:: Task requirements ::
Repeat exactly, and only, the lines running from the one that holds "Click kibago11's pigeon avatar in first post" to the end of the records.

*** Opening Information provided ***

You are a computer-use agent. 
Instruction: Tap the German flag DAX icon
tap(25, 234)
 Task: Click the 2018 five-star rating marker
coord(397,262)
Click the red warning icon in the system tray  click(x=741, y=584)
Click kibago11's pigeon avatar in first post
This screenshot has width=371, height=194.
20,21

*** Closing Information provided ***

:: Answer to the problem ::
Click kibago11's pigeon avatar in first post
This screenshot has width=371, height=194.
20,21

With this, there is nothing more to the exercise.